Items listed in a dataset
------

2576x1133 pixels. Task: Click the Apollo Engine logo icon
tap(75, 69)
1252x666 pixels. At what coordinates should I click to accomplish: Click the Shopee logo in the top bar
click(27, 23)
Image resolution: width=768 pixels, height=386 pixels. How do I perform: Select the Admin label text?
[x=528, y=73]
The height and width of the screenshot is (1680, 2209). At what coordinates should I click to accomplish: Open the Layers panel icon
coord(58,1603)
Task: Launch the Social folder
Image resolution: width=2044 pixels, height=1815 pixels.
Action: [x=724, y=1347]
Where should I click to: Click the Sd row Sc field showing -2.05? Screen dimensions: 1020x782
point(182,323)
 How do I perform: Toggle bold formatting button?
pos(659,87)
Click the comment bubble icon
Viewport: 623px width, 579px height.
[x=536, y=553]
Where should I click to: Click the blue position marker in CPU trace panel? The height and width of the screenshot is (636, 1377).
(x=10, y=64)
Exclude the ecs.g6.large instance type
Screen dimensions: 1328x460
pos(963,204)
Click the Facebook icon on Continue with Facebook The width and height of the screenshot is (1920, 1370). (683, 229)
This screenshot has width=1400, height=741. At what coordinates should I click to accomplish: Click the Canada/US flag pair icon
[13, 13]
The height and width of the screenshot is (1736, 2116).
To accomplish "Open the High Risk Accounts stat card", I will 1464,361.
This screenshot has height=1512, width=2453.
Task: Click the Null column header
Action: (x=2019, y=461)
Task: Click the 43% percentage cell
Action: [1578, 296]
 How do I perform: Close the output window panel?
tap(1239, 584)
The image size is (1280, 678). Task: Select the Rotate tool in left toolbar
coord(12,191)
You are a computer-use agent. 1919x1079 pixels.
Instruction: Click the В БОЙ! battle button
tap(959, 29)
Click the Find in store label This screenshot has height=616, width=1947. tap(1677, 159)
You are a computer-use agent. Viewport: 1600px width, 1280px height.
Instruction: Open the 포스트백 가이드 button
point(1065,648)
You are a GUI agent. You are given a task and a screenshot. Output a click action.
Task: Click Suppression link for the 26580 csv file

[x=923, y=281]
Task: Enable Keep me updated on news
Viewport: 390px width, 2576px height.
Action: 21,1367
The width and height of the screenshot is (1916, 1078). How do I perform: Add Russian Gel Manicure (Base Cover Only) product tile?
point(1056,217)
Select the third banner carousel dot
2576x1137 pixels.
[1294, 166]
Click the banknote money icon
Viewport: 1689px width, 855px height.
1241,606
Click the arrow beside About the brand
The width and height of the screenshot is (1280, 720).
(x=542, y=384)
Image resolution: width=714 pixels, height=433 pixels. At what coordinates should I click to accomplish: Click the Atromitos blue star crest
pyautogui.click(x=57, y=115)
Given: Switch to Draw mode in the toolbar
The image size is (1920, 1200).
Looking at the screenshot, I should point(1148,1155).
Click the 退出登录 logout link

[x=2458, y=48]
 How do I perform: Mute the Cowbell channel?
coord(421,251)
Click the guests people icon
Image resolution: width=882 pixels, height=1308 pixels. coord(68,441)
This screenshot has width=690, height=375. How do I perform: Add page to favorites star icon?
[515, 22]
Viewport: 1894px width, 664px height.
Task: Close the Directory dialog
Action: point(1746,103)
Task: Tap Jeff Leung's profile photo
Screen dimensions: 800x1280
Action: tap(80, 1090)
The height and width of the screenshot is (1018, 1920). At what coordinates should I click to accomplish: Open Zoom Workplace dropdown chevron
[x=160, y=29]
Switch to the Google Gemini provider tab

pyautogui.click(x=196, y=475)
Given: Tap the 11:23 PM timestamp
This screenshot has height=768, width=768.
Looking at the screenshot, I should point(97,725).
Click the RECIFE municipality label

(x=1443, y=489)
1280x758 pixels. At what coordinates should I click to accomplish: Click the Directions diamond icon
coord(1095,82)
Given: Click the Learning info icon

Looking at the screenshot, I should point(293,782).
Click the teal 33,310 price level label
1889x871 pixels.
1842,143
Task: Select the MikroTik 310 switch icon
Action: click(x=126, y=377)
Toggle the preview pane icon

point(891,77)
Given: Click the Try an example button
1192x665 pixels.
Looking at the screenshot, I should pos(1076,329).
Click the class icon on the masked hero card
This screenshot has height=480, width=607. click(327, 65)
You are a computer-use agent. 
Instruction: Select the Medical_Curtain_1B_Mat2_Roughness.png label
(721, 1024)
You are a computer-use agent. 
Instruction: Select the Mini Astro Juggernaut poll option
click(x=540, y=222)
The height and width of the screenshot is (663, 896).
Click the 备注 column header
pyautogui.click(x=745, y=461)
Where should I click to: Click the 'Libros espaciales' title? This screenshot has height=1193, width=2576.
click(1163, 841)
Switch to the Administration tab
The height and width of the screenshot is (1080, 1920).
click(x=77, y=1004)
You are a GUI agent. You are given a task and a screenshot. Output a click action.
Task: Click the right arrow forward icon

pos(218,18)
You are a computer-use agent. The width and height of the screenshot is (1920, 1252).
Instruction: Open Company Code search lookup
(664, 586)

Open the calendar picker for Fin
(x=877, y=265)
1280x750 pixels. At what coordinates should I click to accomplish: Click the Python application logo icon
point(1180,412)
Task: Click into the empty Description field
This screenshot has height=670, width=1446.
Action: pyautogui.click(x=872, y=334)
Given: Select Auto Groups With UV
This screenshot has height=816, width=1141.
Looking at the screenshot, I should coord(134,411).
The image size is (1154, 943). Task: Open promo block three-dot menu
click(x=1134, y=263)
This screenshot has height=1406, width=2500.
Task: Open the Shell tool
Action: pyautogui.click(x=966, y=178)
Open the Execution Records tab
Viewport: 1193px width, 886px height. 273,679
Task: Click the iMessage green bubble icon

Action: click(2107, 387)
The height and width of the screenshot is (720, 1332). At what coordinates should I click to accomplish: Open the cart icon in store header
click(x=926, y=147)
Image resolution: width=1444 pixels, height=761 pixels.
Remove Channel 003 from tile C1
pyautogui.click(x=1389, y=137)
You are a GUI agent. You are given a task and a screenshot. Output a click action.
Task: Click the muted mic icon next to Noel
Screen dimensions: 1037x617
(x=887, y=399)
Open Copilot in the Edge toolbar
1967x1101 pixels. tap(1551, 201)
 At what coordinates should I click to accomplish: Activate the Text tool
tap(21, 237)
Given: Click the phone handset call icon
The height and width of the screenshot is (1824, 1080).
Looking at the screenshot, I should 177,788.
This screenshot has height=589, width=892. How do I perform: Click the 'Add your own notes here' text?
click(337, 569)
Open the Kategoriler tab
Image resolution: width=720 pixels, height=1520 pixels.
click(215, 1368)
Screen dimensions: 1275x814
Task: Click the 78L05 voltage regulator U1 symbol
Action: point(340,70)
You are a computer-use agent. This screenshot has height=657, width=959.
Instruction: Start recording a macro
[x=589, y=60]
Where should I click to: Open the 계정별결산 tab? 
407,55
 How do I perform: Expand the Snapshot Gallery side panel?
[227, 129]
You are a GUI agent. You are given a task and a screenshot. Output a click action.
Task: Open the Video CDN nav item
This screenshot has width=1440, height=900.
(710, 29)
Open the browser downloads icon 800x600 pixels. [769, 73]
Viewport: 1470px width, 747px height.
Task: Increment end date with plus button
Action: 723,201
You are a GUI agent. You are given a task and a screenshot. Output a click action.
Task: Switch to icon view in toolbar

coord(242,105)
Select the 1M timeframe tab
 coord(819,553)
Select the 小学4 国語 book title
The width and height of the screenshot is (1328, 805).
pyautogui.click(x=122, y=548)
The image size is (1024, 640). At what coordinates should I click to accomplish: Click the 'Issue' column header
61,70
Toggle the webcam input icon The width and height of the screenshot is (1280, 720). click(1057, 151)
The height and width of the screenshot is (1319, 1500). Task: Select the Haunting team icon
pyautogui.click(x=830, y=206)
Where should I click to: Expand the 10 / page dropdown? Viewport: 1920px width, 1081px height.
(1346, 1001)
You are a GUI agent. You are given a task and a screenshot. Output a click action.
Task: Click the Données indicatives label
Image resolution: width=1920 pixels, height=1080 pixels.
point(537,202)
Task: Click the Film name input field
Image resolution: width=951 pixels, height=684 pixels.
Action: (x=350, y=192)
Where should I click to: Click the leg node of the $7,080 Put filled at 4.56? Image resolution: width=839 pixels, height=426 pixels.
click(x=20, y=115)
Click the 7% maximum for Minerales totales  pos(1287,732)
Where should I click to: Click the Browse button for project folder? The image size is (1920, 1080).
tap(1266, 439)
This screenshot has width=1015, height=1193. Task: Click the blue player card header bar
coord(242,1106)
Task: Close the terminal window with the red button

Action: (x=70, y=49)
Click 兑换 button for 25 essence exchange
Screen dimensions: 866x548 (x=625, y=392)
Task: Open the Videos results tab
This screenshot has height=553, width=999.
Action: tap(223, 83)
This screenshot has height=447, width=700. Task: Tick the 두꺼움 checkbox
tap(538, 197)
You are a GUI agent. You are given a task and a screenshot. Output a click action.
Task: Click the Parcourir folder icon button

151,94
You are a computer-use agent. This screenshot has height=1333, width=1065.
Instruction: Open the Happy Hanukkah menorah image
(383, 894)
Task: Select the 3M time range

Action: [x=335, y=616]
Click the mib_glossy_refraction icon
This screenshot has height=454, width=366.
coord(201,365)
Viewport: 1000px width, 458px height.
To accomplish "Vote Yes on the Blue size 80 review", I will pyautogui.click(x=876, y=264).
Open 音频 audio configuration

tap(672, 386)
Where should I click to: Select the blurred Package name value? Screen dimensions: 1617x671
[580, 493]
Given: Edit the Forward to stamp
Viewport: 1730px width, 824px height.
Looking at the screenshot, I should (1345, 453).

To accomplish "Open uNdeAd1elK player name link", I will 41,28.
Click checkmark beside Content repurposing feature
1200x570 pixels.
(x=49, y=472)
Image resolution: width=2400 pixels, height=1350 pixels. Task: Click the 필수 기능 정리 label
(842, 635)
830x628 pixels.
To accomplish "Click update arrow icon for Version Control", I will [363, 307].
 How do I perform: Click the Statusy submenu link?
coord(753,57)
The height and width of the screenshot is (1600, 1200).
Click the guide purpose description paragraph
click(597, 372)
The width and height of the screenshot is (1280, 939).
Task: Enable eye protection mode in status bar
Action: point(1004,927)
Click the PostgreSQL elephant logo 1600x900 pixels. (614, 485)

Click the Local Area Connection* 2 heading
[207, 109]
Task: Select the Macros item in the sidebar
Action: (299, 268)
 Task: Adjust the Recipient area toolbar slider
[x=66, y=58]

------

## INSTRUCTION
Could you write out the lines from the first one through the line with "coord(58,1603)", replacing "logo" with "emblem" and leaving everything else unchanged?

## RESULT OF THE TASK
2576x1133 pixels. Task: Click the Apollo Engine emblem icon
tap(75, 69)
1252x666 pixels. At what coordinates should I click to accomplish: Click the Shopee emblem in the top bar
click(27, 23)
Image resolution: width=768 pixels, height=386 pixels. How do I perform: Select the Admin label text?
[x=528, y=73]
The height and width of the screenshot is (1680, 2209). At what coordinates should I click to accomplish: Open the Layers panel icon
coord(58,1603)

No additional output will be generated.